Furthermore, this research highlights the application of established methods to study brain connectivity and brain-body interactions in various physiological conditions (e.g., stress, sleep, cognitive workload) and pathological states (e.g., chronic diseases, stroke, depression, Parkinson’s disease). A promising frontier in this area is the application of Network Physiology to brain-machine interactions, where modulation of physiological network links can serve as a key feature. These interactions hold potential for advanced neurorehabilitation treatments, allowing for adaptive interventions that target specific physiological couplings. By studying how the dynamic coupling between different brain regions and other bodily systems can be harnessed, brain-machine interfaces could be fine-tuned to support motor recovery and cognitive rehabilitation, especially in patients with neurological impairments.
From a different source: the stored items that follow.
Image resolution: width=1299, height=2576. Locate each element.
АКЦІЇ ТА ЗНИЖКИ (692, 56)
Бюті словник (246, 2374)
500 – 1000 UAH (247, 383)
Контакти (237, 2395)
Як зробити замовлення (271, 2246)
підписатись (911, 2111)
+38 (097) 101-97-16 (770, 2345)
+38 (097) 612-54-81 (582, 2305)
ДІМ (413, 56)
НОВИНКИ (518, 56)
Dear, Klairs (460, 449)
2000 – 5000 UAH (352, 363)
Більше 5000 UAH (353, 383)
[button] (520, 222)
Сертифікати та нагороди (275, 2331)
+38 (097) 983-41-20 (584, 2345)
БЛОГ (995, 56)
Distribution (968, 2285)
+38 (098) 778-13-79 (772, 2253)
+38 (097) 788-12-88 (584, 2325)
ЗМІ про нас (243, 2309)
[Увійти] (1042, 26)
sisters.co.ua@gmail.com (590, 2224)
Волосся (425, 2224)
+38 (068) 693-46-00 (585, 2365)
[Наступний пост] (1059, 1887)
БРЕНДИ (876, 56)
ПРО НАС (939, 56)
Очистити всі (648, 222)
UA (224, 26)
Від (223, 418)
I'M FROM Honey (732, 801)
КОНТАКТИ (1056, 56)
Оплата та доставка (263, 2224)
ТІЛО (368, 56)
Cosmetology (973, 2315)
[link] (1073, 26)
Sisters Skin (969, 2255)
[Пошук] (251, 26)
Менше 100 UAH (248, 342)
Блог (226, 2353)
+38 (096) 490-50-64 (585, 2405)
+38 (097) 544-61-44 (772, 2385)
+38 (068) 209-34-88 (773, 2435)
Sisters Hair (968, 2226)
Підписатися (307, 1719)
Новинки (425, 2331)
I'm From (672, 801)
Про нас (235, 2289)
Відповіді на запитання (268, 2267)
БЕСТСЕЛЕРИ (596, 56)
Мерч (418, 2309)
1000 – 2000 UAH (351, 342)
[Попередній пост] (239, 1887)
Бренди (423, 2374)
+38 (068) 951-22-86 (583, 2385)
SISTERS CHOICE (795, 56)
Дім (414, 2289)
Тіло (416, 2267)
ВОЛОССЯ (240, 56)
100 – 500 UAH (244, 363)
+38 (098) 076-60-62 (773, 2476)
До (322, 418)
Through this Research Topic, we hope to deepen our understanding of brain connectivity and brain-body interactions in both healthy and pathological conditions, while providing evidence of how these interactions modulate across different physiological states. Focusing on Network Physiology, this research welcomes contributions that explore brain networks, cardiovascular and cardiorespiratory systems, as well as broader system interactions and organ networks.
Keywords:
Brain-Machine Interfaces, Network Physiology, Data-driven approaches, Brain connectivity, Brain-Heart interactions, Time series analysis, Higher-order interactions
Important Note:
All contributions to this Research Topic must be within the scope of the section and journal to which they are submitted, as defined in their mission statements. Frontiers reserves the right to guide an out-of-scope manuscript to a more suitable section or journal at any stage of peer review.